Kevin Spacey as Frank Underwood in House of Cards


Betsy Woodruff

The dark forces behind House of Cards hate us. They are contemptuous, vengeful, and premeditating. They view us with scorn. They want us to suffer.

But the evil doesn’t come in the form of political scandal or backstabbing. Instead it’s something commentators think is revolutionary and fans find fascinating — the show’s all-at-once, binge-viewing release schedule.

“Human beings like control,” Netflix chief content officer Ted Sarandos told The New Republic in a December article about the company’s on-demand series release pattern, in which the entire season is put out at once, for viewers to watch on their own schedules. “To make all of America do the same thing at the same time is enormously inefficient, ridiculously expensive, and most of the time, not a very satisfying experience.”

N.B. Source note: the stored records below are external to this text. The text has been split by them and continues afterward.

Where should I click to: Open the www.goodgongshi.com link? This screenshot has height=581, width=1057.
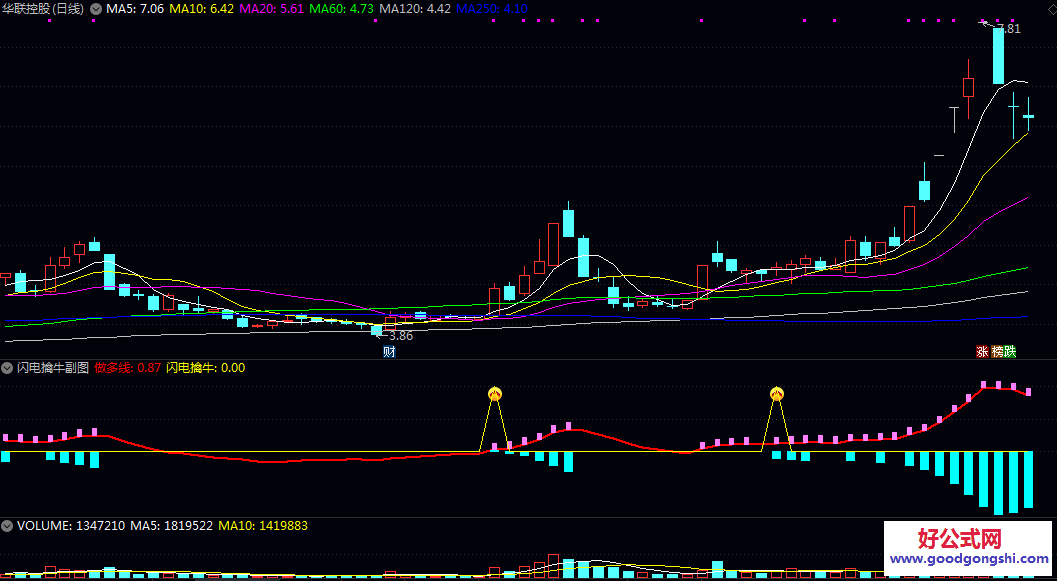tap(967, 561)
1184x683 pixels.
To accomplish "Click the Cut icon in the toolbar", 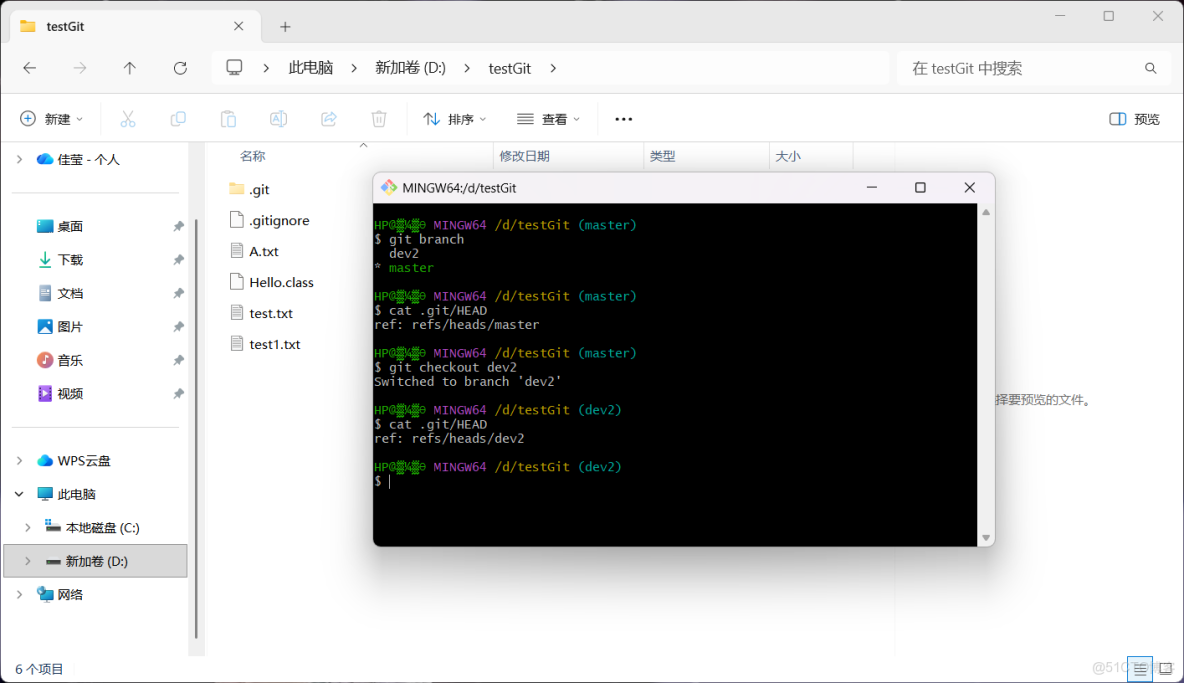I will (x=128, y=118).
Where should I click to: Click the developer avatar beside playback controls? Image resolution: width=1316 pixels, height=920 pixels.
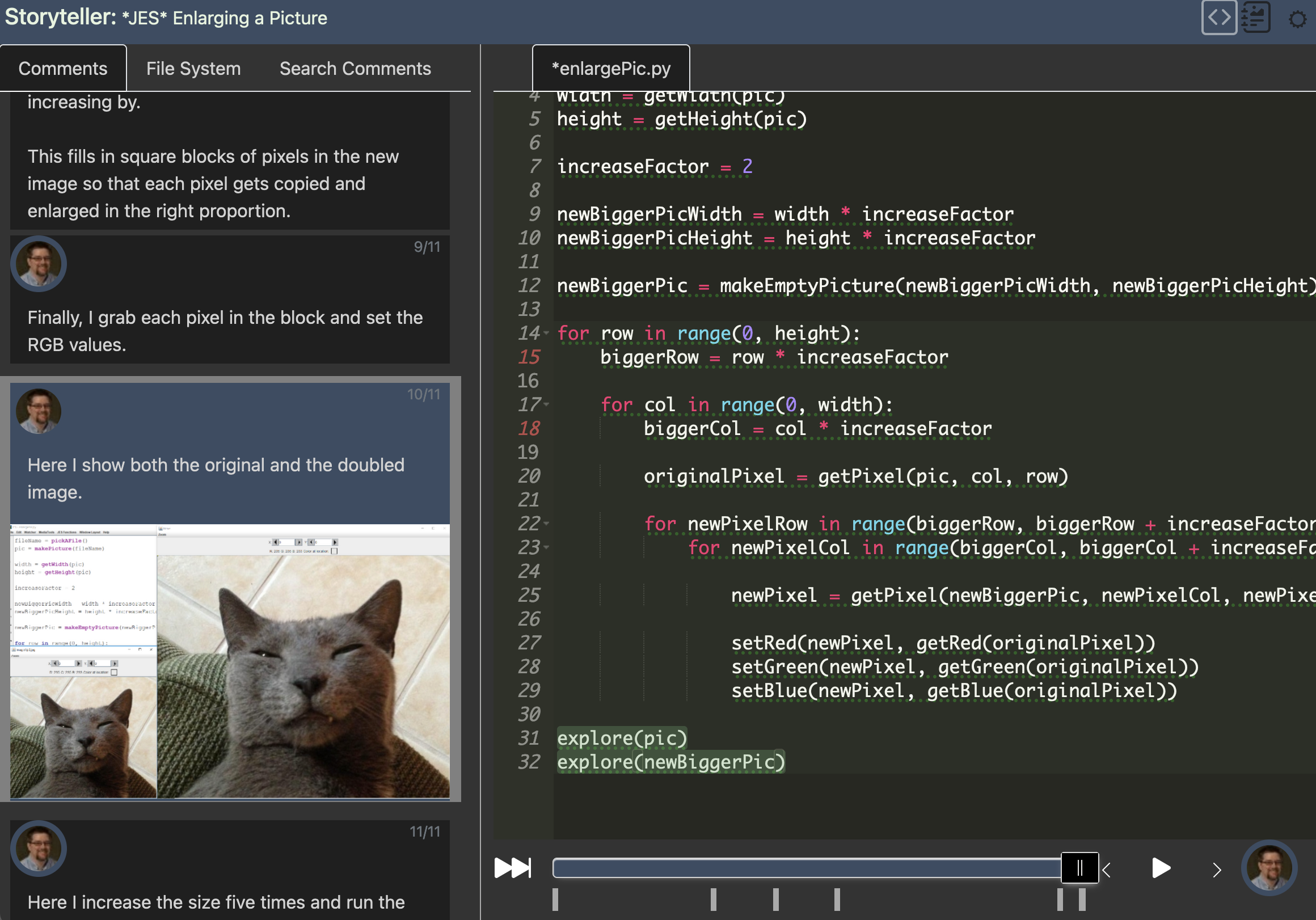point(1269,868)
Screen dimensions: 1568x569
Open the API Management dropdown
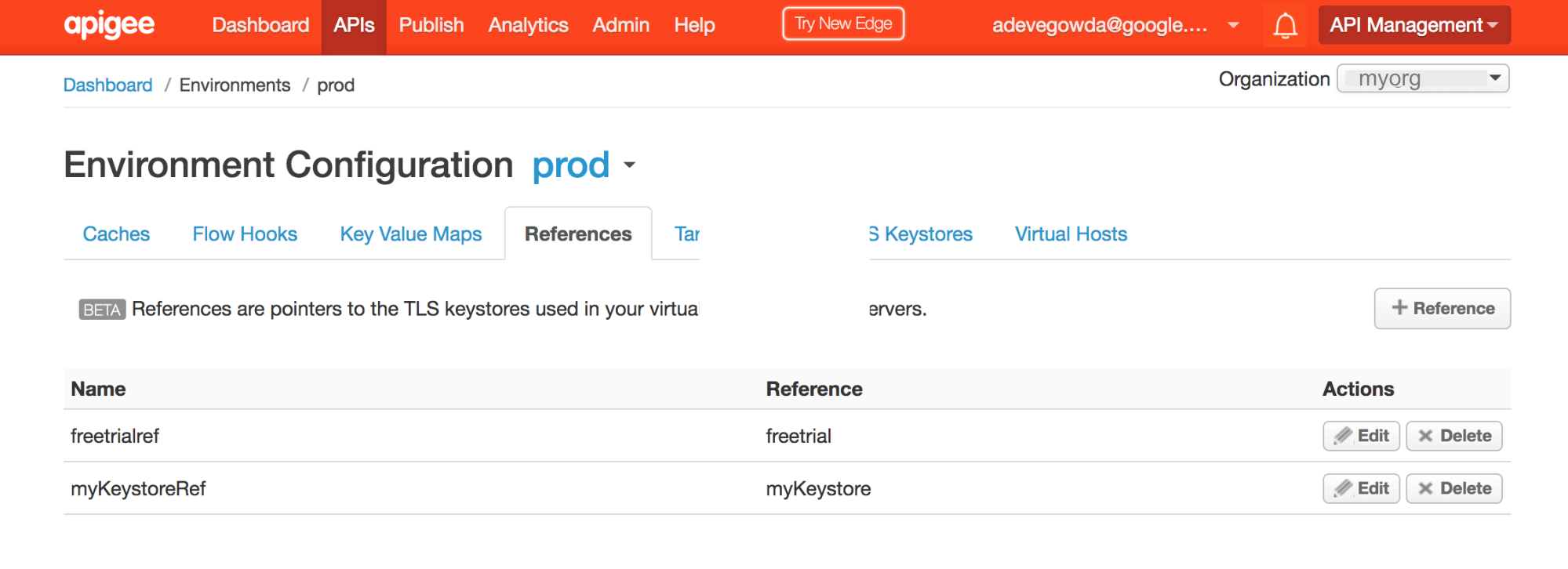coord(1413,25)
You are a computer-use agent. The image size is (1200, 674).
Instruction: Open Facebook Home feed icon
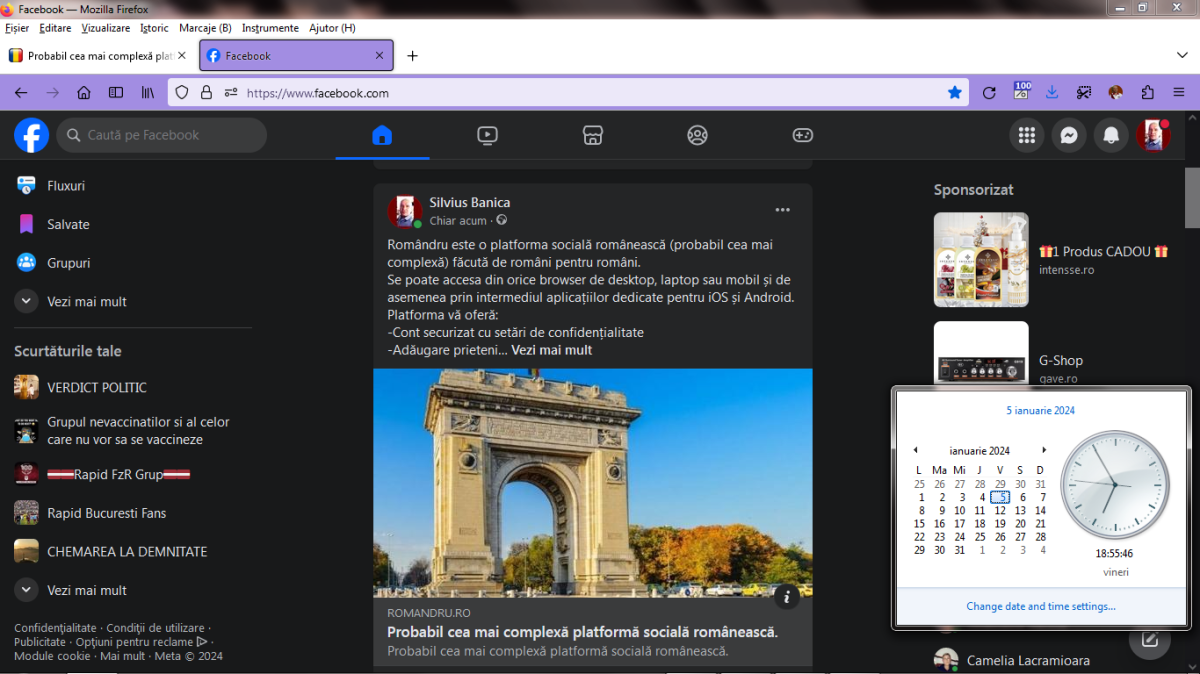[x=381, y=135]
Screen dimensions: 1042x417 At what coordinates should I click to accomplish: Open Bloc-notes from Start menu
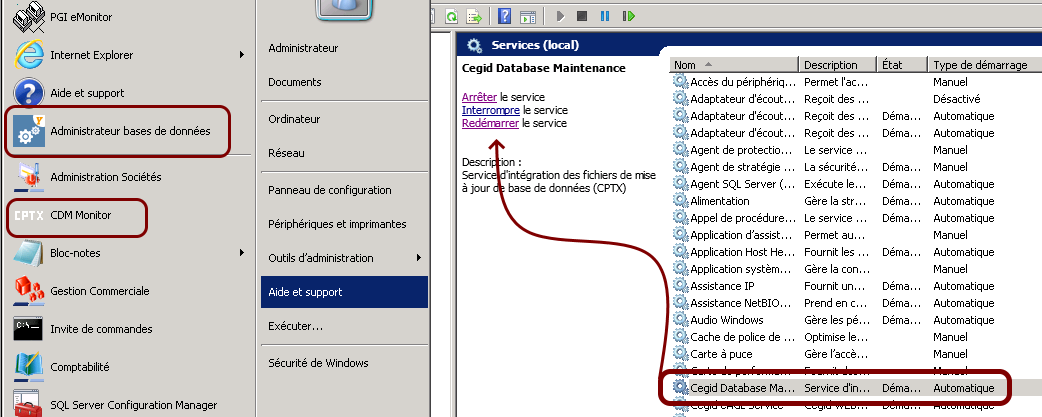click(x=74, y=253)
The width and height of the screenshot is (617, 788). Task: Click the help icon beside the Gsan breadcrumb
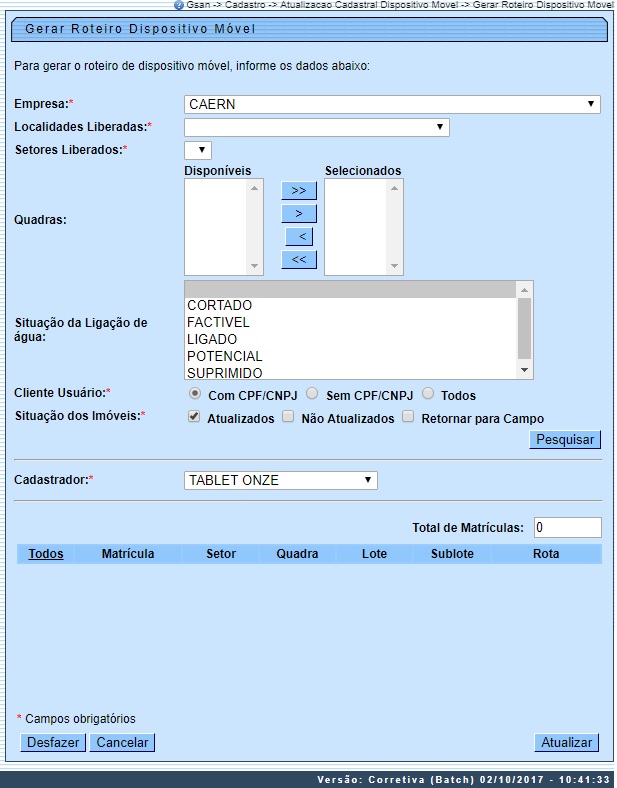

But strangely enough, House of Cards has succeeded spectacularly in getting all of America (or at least the percentage of Americans who are hooked on House of Cards) to do one thing at the same time: binge-watch House of Cards as soon as it’s released, then litter the world with spoilers, giveaways, live-tweeted reactions and reviews that can’t help but influence your enjoyment of the show.

It seems like a mathematical impossibility, but if you haven’t watched the whole season of House of Cards ten minutes after it comes out, you’re screwed.

Everyone seems to agree that House of Cards is an amazing show. Some people hate it because it makes female journalists look slutty (fair criticism), because it’s an unrealistic portrayal of the evil of American politicians (eh, fair criticism), or because it’s an unrealistic portrayal of the intelligence and effectiveness of American politicians (an accurate, valid, indisputably correct criticism). I imagine lots of other people hate it for lots of other reasons.

That doesn’t change that it’s an amazing show. Even if you bristle at the suggestion that all successful female Washington journalists must be sleeping with Kevin McCarthy, House of Cards grabs you by the eyeballs. If you gaze too long into House of Cards, House of Cards gazes also into you.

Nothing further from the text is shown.